** AIM **
Can you update these records so that every "The image size is" becomes "The image dimensions are", with nothing else changed?

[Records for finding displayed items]
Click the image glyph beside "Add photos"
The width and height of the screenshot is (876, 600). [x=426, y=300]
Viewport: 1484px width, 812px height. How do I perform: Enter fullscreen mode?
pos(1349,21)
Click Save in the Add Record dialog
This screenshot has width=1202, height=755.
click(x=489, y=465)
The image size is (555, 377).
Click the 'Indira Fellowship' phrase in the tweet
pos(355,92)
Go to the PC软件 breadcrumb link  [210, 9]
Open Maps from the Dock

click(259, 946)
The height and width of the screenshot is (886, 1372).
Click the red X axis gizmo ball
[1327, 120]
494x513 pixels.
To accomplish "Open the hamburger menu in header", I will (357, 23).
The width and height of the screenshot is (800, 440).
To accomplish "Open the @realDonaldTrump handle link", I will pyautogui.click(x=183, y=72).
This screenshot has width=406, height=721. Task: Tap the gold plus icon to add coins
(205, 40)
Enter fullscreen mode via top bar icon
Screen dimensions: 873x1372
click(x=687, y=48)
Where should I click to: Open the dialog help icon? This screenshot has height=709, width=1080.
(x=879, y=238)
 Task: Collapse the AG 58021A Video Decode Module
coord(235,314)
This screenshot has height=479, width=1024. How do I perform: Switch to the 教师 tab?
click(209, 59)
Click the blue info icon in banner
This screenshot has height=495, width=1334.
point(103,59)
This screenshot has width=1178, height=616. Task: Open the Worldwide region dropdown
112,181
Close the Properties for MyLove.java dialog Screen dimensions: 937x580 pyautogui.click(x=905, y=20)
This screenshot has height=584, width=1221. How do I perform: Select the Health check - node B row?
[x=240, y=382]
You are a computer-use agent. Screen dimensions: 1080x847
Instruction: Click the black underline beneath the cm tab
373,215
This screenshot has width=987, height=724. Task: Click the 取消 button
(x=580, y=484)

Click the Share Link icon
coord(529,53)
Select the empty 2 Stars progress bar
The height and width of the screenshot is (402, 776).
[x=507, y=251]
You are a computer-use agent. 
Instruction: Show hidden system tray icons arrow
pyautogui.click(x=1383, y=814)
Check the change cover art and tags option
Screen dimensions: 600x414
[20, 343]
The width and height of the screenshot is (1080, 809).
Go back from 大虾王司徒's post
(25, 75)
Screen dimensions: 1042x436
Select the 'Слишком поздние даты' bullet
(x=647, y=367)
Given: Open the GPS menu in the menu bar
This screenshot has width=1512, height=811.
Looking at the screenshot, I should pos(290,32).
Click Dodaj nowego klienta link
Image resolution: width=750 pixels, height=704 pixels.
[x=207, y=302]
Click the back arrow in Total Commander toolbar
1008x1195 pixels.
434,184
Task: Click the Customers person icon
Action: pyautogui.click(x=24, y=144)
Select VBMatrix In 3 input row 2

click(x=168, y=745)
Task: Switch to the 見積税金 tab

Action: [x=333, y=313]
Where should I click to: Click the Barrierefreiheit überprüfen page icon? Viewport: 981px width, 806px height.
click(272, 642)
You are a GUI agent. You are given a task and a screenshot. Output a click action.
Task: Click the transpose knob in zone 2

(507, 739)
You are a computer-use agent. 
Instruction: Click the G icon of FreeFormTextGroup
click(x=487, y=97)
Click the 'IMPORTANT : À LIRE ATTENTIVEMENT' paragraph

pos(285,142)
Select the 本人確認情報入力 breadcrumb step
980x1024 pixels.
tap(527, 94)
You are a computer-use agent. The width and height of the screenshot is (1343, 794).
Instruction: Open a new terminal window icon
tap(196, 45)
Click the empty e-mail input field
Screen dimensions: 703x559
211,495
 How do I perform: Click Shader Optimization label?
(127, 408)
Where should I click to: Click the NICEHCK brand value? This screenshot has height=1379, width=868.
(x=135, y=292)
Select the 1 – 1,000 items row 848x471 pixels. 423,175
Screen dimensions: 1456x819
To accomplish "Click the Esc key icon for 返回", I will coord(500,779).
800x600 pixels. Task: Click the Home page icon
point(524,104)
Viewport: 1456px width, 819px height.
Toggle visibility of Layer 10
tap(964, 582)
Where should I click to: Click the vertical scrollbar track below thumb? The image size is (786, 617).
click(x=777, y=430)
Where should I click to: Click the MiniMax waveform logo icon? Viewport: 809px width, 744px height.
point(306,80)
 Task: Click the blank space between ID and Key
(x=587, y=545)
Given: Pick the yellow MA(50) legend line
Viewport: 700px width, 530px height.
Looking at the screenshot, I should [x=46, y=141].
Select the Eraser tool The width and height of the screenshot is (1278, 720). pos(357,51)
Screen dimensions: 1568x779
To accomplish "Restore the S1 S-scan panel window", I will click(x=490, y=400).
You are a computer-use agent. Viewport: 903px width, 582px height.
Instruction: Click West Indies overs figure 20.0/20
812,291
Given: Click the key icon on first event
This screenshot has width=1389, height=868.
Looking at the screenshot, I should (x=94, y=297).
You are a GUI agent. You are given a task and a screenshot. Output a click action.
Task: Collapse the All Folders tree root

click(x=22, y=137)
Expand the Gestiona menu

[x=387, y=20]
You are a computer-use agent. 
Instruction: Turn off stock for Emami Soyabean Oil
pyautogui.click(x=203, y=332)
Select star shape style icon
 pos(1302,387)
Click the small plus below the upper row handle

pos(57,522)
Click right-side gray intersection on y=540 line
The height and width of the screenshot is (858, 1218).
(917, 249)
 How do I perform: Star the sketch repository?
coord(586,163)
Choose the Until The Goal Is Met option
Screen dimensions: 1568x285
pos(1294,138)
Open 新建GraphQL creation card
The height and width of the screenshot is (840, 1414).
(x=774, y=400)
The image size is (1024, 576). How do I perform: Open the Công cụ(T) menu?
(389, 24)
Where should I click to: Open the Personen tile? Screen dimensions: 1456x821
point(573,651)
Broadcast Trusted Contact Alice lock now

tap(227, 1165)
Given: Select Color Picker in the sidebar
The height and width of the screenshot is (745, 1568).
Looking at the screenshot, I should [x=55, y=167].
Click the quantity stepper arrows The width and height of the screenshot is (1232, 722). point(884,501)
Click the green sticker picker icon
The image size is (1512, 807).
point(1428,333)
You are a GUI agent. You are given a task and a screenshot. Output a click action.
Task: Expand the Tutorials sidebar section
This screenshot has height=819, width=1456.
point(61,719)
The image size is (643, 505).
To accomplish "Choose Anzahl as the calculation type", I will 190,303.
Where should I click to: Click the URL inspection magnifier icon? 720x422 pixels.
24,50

** OUTPUT **
Click the image glyph beside "Add photos"
The width and height of the screenshot is (876, 600). [x=426, y=300]
Viewport: 1484px width, 812px height. How do I perform: Enter fullscreen mode?
pos(1349,21)
Click Save in the Add Record dialog
This screenshot has width=1202, height=755.
click(x=489, y=465)
The image dimensions are (555, 377).
Click the 'Indira Fellowship' phrase in the tweet
pos(355,92)
Go to the PC软件 breadcrumb link  [210, 9]
Open Maps from the Dock

click(259, 946)
The height and width of the screenshot is (886, 1372).
Click the red X axis gizmo ball
[1327, 120]
494x513 pixels.
To accomplish "Open the hamburger menu in header", I will (357, 23).
The width and height of the screenshot is (800, 440).
To accomplish "Open the @realDonaldTrump handle link", I will pyautogui.click(x=183, y=72).
This screenshot has width=406, height=721. Task: Tap the gold plus icon to add coins
(205, 40)
Enter fullscreen mode via top bar icon
Screen dimensions: 873x1372
click(x=687, y=48)
Where should I click to: Open the dialog help icon? This screenshot has height=709, width=1080.
(x=879, y=238)
 Task: Collapse the AG 58021A Video Decode Module
coord(235,314)
This screenshot has height=479, width=1024. How do I perform: Switch to the 教师 tab?
click(209, 59)
Click the blue info icon in banner
This screenshot has height=495, width=1334.
point(103,59)
This screenshot has width=1178, height=616. Task: Open the Worldwide region dropdown
112,181
Close the Properties for MyLove.java dialog Screen dimensions: 937x580 pyautogui.click(x=905, y=20)
This screenshot has height=584, width=1221. How do I perform: Select the Health check - node B row?
[x=240, y=382]
You are a computer-use agent. Screen dimensions: 1080x847
Instruction: Click the black underline beneath the cm tab
373,215
This screenshot has width=987, height=724. Task: Click the 取消 button
(x=580, y=484)

Click the Share Link icon
coord(529,53)
Select the empty 2 Stars progress bar
The height and width of the screenshot is (402, 776).
[x=507, y=251]
You are a computer-use agent. 
Instruction: Show hidden system tray icons arrow
pyautogui.click(x=1383, y=814)
Check the change cover art and tags option
Screen dimensions: 600x414
[20, 343]
The width and height of the screenshot is (1080, 809).
Go back from 大虾王司徒's post
(25, 75)
Screen dimensions: 1042x436
Select the 'Слишком поздние даты' bullet
(x=647, y=367)
Given: Open the GPS menu in the menu bar
This screenshot has width=1512, height=811.
Looking at the screenshot, I should pos(290,32).
Click Dodaj nowego klienta link
Image resolution: width=750 pixels, height=704 pixels.
[x=207, y=302]
Click the back arrow in Total Commander toolbar
1008x1195 pixels.
434,184
Task: Click the Customers person icon
Action: pyautogui.click(x=24, y=144)
Select VBMatrix In 3 input row 2

click(x=168, y=745)
Task: Switch to the 見積税金 tab

Action: [x=333, y=313]
Where should I click to: Click the Barrierefreiheit überprüfen page icon? Viewport: 981px width, 806px height.
click(272, 642)
You are a GUI agent. You are given a task and a screenshot. Output a click action.
Task: Click the transpose knob in zone 2

(507, 739)
You are a computer-use agent. 
Instruction: Click the G icon of FreeFormTextGroup
click(x=487, y=97)
Click the 'IMPORTANT : À LIRE ATTENTIVEMENT' paragraph

pos(285,142)
Select the 本人確認情報入力 breadcrumb step
980x1024 pixels.
tap(527, 94)
You are a computer-use agent. The width and height of the screenshot is (1343, 794).
Instruction: Open a new terminal window icon
tap(196, 45)
Click the empty e-mail input field
Screen dimensions: 703x559
211,495
 How do I perform: Click Shader Optimization label?
(127, 408)
Where should I click to: Click the NICEHCK brand value? This screenshot has height=1379, width=868.
(x=135, y=292)
Select the 1 – 1,000 items row 848x471 pixels. 423,175
Screen dimensions: 1456x819
To accomplish "Click the Esc key icon for 返回", I will coord(500,779).
800x600 pixels. Task: Click the Home page icon
point(524,104)
Viewport: 1456px width, 819px height.
Toggle visibility of Layer 10
tap(964, 582)
Where should I click to: Click the vertical scrollbar track below thumb? The image dimensions are (786, 617).
click(x=777, y=430)
Where should I click to: Click the MiniMax waveform logo icon? Viewport: 809px width, 744px height.
point(306,80)
 Task: Click the blank space between ID and Key
(x=587, y=545)
Given: Pick the yellow MA(50) legend line
Viewport: 700px width, 530px height.
Looking at the screenshot, I should [x=46, y=141].
Select the Eraser tool The width and height of the screenshot is (1278, 720). pos(357,51)
Screen dimensions: 1568x779
To accomplish "Restore the S1 S-scan panel window", I will click(x=490, y=400).
You are a computer-use agent. Viewport: 903px width, 582px height.
Instruction: Click West Indies overs figure 20.0/20
812,291
Given: Click the key icon on first event
This screenshot has width=1389, height=868.
Looking at the screenshot, I should (x=94, y=297).
You are a GUI agent. You are given a task and a screenshot. Output a click action.
Task: Collapse the All Folders tree root

click(x=22, y=137)
Expand the Gestiona menu

[x=387, y=20]
You are a computer-use agent. 
Instruction: Turn off stock for Emami Soyabean Oil
pyautogui.click(x=203, y=332)
Select star shape style icon
 pos(1302,387)
Click the small plus below the upper row handle

pos(57,522)
Click right-side gray intersection on y=540 line
The height and width of the screenshot is (858, 1218).
(917, 249)
 How do I perform: Star the sketch repository?
coord(586,163)
Choose the Until The Goal Is Met option
Screen dimensions: 1568x285
pos(1294,138)
Open 新建GraphQL creation card
The height and width of the screenshot is (840, 1414).
(x=774, y=400)
The image dimensions are (1024, 576). How do I perform: Open the Công cụ(T) menu?
(389, 24)
Where should I click to: Open the Personen tile? Screen dimensions: 1456x821
point(573,651)
Broadcast Trusted Contact Alice lock now

tap(227, 1165)
Given: Select Color Picker in the sidebar
The height and width of the screenshot is (745, 1568).
Looking at the screenshot, I should [x=55, y=167].
Click the quantity stepper arrows The width and height of the screenshot is (1232, 722). point(884,501)
Click the green sticker picker icon
The image dimensions are (1512, 807).
point(1428,333)
You are a GUI agent. You are given a task and a screenshot. Output a click action.
Task: Expand the Tutorials sidebar section
This screenshot has height=819, width=1456.
point(61,719)
The image dimensions are (643, 505).
To accomplish "Choose Anzahl as the calculation type", I will 190,303.
Where should I click to: Click the URL inspection magnifier icon? 720x422 pixels.
24,50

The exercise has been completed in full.